SBN adalah instrumen investasi berupa surat berharga yang diterbitkan oleh pemerintah Indonesia untuk mendapatkan pembiayaan dari masyarakat. Dalam mekanismenya, investor membeli surat berharga tersebut dan pemerintah memberikan imbal hasil secara berkala sesuai ketentuan produk yang diterbitkan.

Sederhananya, ketika kamu membeli SBN, kamu meminjamkan dana kepada pemerintah dalam periode tertentu. Sebagai imbalannya, pemerintah memberikan pembayaran berupa kupon atau imbal hasil hingga masa jatuh tempo.

Dana yang diperoleh dari penerbitan SBN biasanya digunakan pemerintah untuk mendukung berbagai kebutuhan negara, termasuk pembiayaan Anggaran Pendapatan dan Belanja Negara (APBN) serta program pembangunan.

Salah satu alasan SBN ritel banyak diminati adalah karena instrumen ini diterbitkan langsung oleh pemerintah. Hal tersebut membuat tingkat kepercayaan investor terhadap SBN relatif tinggi dibandingkan beberapa instrumen investasi lain yang memiliki risiko lebih besar.
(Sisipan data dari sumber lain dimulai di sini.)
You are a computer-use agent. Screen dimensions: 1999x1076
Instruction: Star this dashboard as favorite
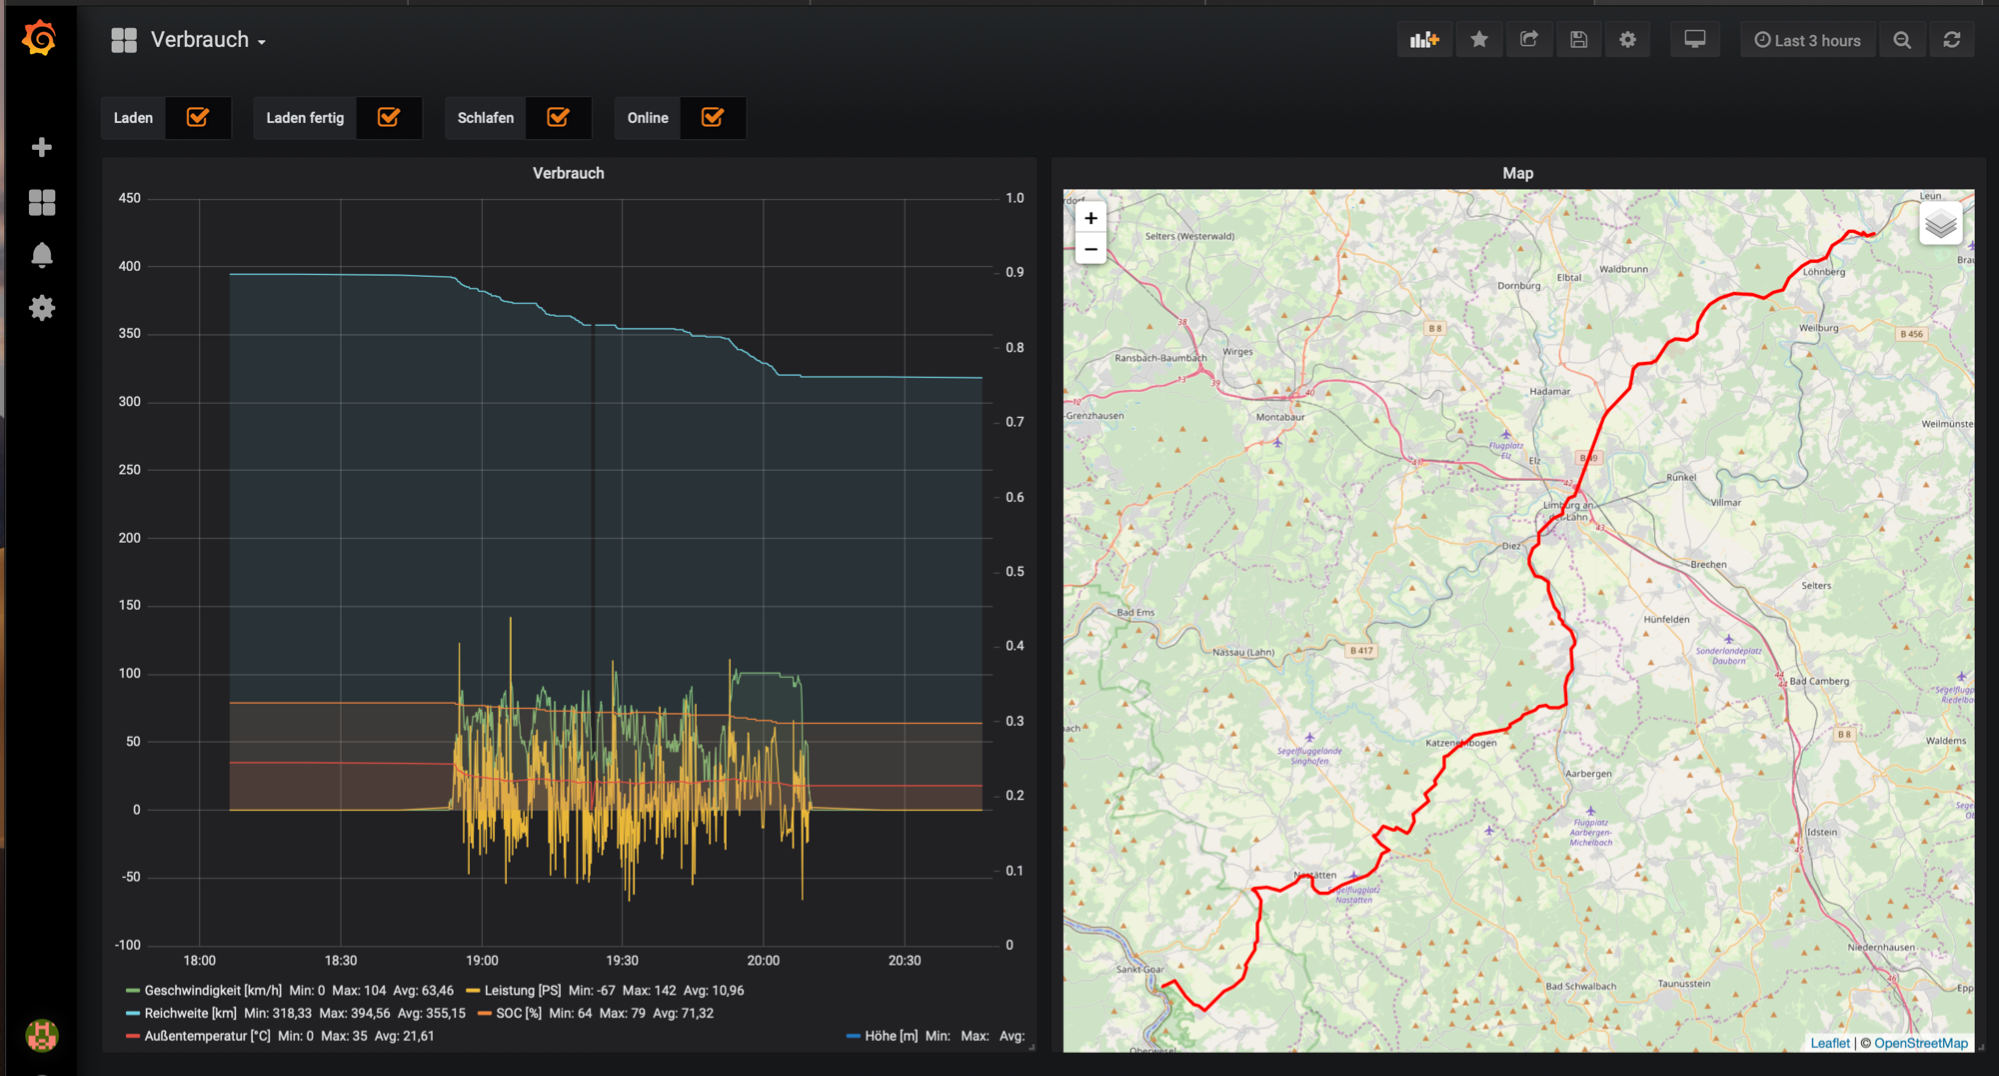coord(1479,40)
Namun, bukan berarti seluruh produk SBN memiliki karakter yang sama. Setiap jenis SBN memiliki aturan dan mekanisme berbeda yang perlu dipahami sebelum membeli.

Secara umum, SBN ritel terbagi menjadi dua kelompok besar, yaitu SBN konvensional dan SBN berbasis syariah.
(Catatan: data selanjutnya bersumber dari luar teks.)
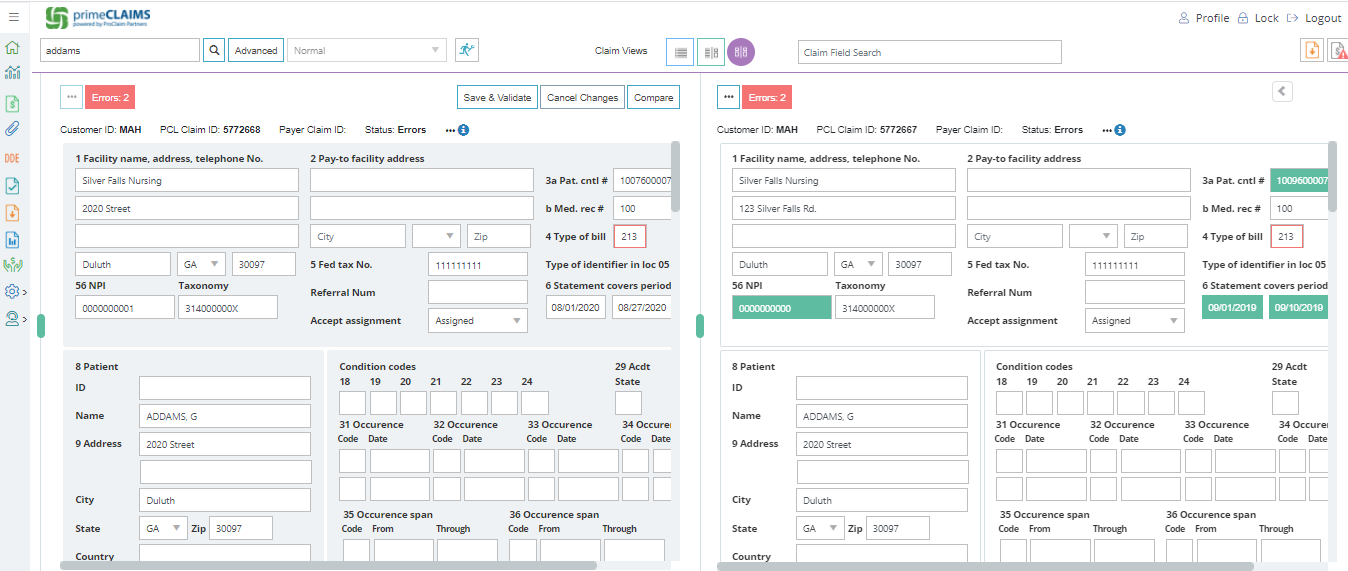Go to Home via the sidebar house icon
SBN konvensional menggunakan mekanisme obligasi, yaitu instrumen investasi berupa surat utang yang memberikan pembayaran kupon kepada investor sesuai ketentuan yang berlaku. Untuk memahami konsep dasarnya lebih jauh, kamu dapat mempelajari apa itu obligasi dan bagaimana cara kerjanya. Sementara itu, SBN syariah menggunakan prinsip sukuk dengan mekanisme yang mengikuti ketentuan syariah.

Perbedaan inilah yang kemudian melahirkan berbagai produk seperti SBR, ORI, SR, dan ST dengan karakteristik masing-masing.

 

Mengenal SBR, SR, ST, dan ORI Sebagai Produk SBN Ritel

Setiap produk SBN ritel dirancang untuk memenuhi kebutuhan investor dengan karakter yang berbeda. Ada produk yang lebih mengutamakan stabilitas, ada pula yang memberikan fleksibilitas lebih tinggi bagi investor yang ingin memperdagangkannya kembali.

Memahami pengertian dasar masing-masing produk menjadi langkah awal sebelum membandingkan perbedaan SBR, SR, ST, dan ORI secara lebih detail.

 

Apa Itu SBR (Savings Bond Ritel)?

Savings Bond Ritel atau SBR merupakan salah satu jenis SBN konvensional yang diterbitkan pemerintah Indonesia khusus untuk investor individu.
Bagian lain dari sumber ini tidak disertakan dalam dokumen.